While it is often made to look that way, neither the Mediterranean Sea nor the Sonoran Desert are swallowing up lives and spitting out corpses. Instead, these deaths result from specific border policies or, as the story of the 2012 “Left-to-Die Boat” attests to, from a lack of coherent regulations and from an utter disregard for human life. “Fortress Europe” — an expression that originally referred to Nazi-occupied areas of the continent, and that today is invoked in the context of the politics of migration in the EU — has its share of engineers. Migrants have lost lives and loved ones as a consequence of these designs.
It is late 2019 and Washington University’s Holocaust Memorial Lecture is in its 30th year. Since 1989, talks have customarily alternated between lectures on the Holocaust, specifically, and on other histories of genocide, violence and mass trauma more generally. Many of the talks have addressed how to publicly mourn the lost, and this year’s lecture will also involve this issue. The traveling exhibit and participatory art project Hostile Terrain, sponsored and organized by The Undocumented Migration Project (founded by De León) represents one way to publicly grieve deaths in the borderlands. The project includes an installation that consists of handwritten toe tags that map deaths at border-crossing. Moreover, across the world, other projects (a cemetery in Tunisia, an underwater museum off the coast of Lanzarote in the Canary Islands) are envisioned to mourn those who died in the Mediterranean. There may be no turning point in sight, yet there are myriad ways to grieve in public those who died on land and sea.
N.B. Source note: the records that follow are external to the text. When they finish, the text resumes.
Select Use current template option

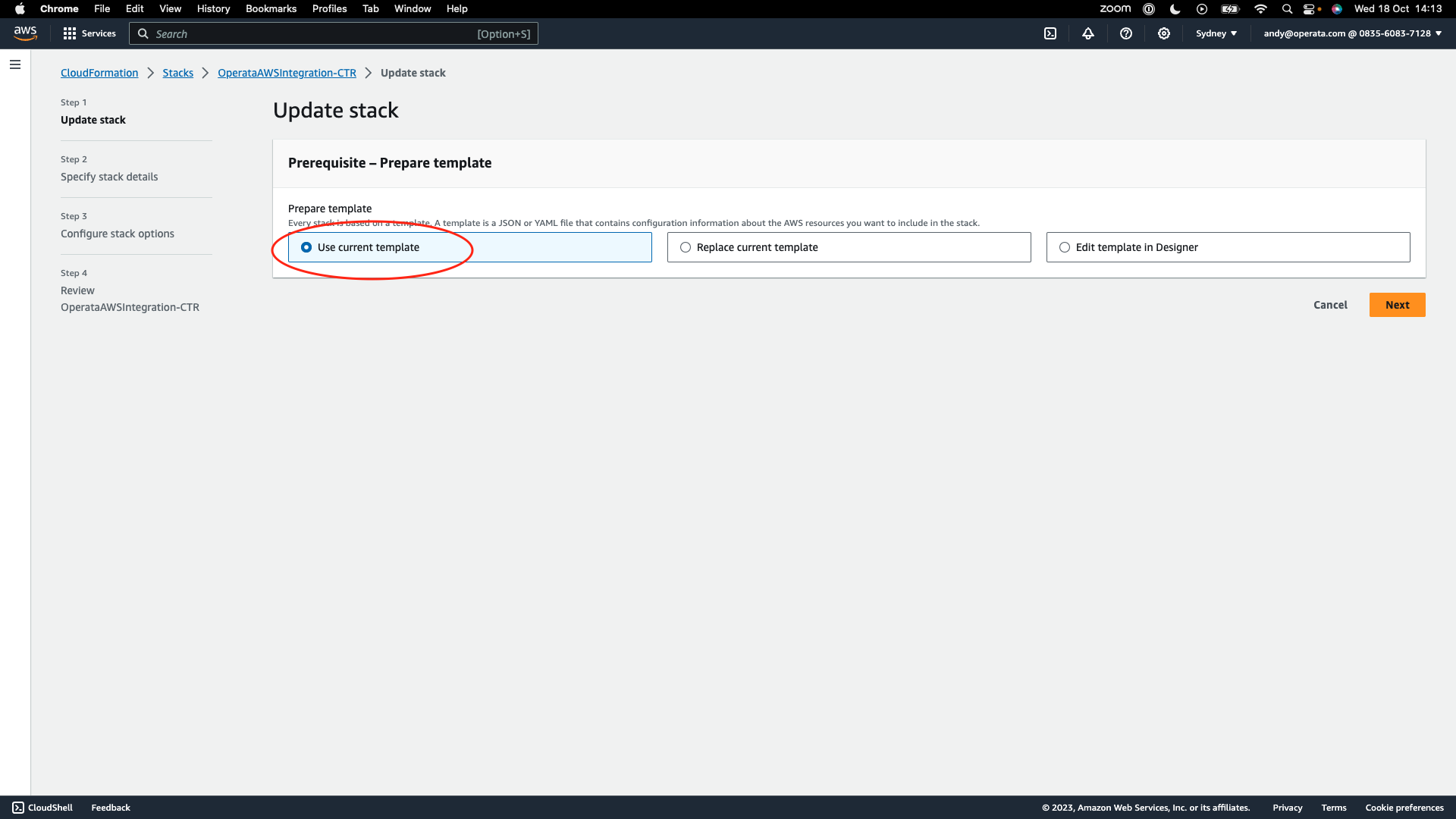pyautogui.click(x=306, y=247)
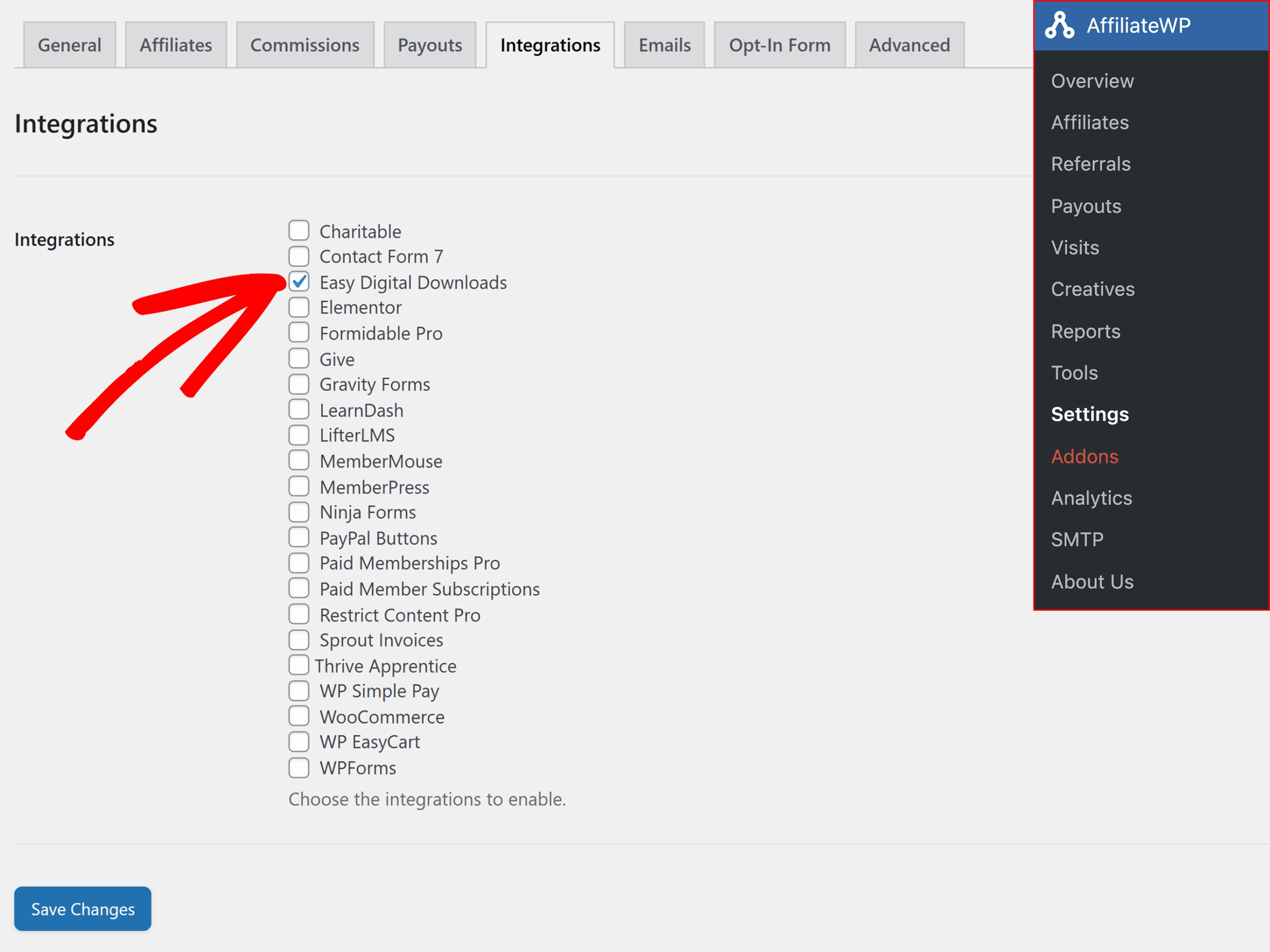Enable the WooCommerce integration

point(299,715)
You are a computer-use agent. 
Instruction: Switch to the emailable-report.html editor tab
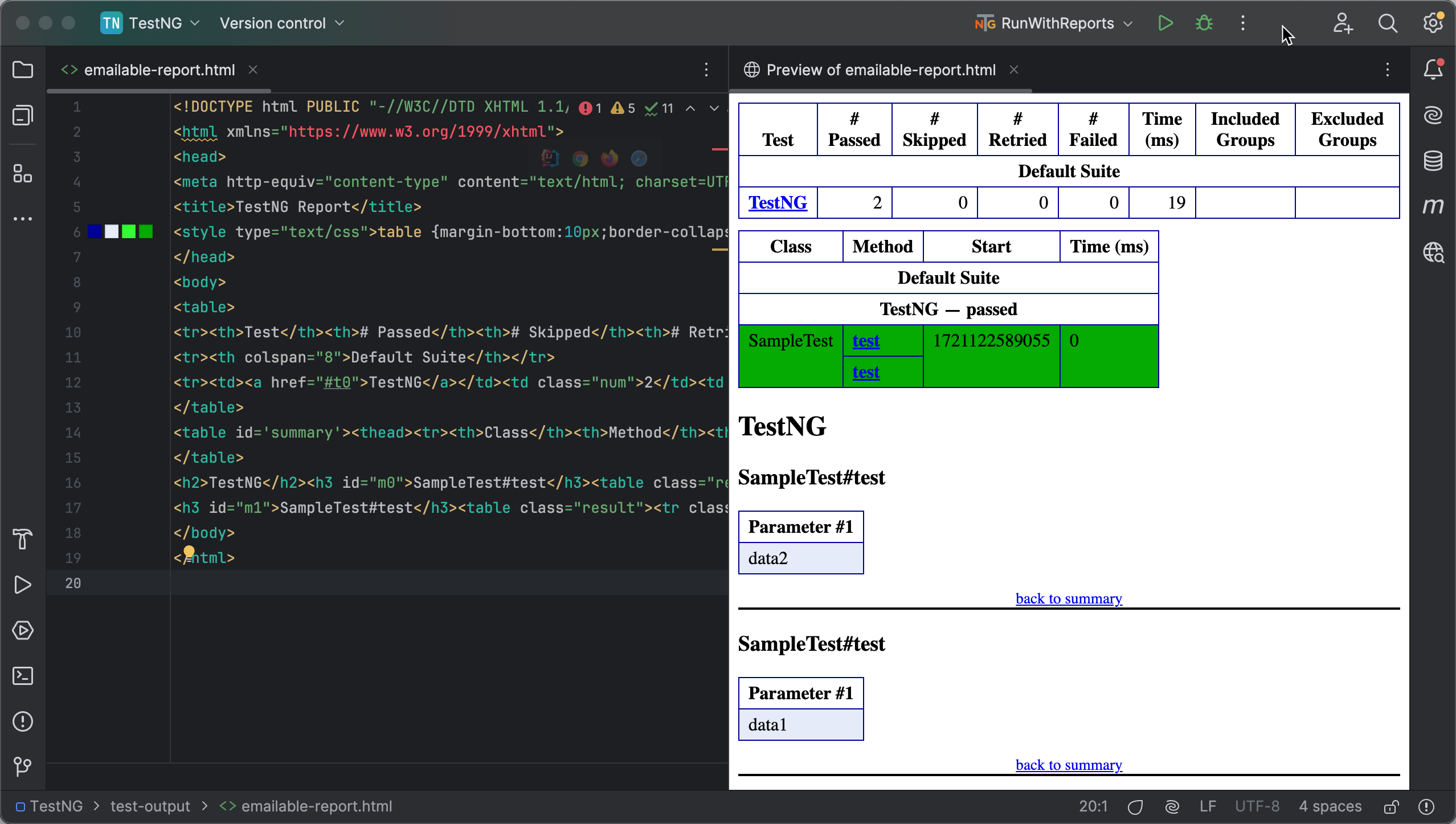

These forms of public mourning will continue to be a tragic necessity as long as border enforcement strategies push women, men and children to risk their lives in “hostile terrains.”
RELATED EVENT
Holocaust Memorial Lecture
“The Land of Open Graves: Understanding the Current Politics of Migrant Life and Death along the US-Mexico Border”
Jason De León, Professor of Anthropology and Chicana/o Studies at the University of California, Los Angeles
WEDNESDAY, DECEMBER 4 | 5 PM
WOMEN’S BUILDING FORMAL LOUNGE
Since the mid-1990s, the U.S. federal government has relied on a border enforcement strategy known as “Prevention Through Deterrence.” Using various security infrastructure and techniques of surveillance, this strategy funnels undocumented migrants toward remote and rugged terrain such as the Sonoran Desert of Arizona with the hope that mountain ranges, extreme temperatures and other “natural” obstacles will deter people from unauthorized entry. Hundreds of people perish annually while undertaking this dangerous activity. Since 2009, the Undocumented Migration Project has used a combination of forensic, archaeological and ethnographic approaches to understand the various forms of violence that characterize the social process of clandestine migration. In this presentation, De León focuses on what happens to the bodies of migrants who die in the desert. Drawing on the archaeological concept of taphonomy (i.e., the various post-mortem processes that impact biological remains), he argues that the way that bodies decompose in this environment is a form of hidden political violence that has deep ideological roots. Using ethnographic data from New York and Ecuador, he focuses on the families of people who have lost loved ones in the desert and demonstrates how the post-mortem destruction of migrant corpses creates devastating forms of long-lasting trauma.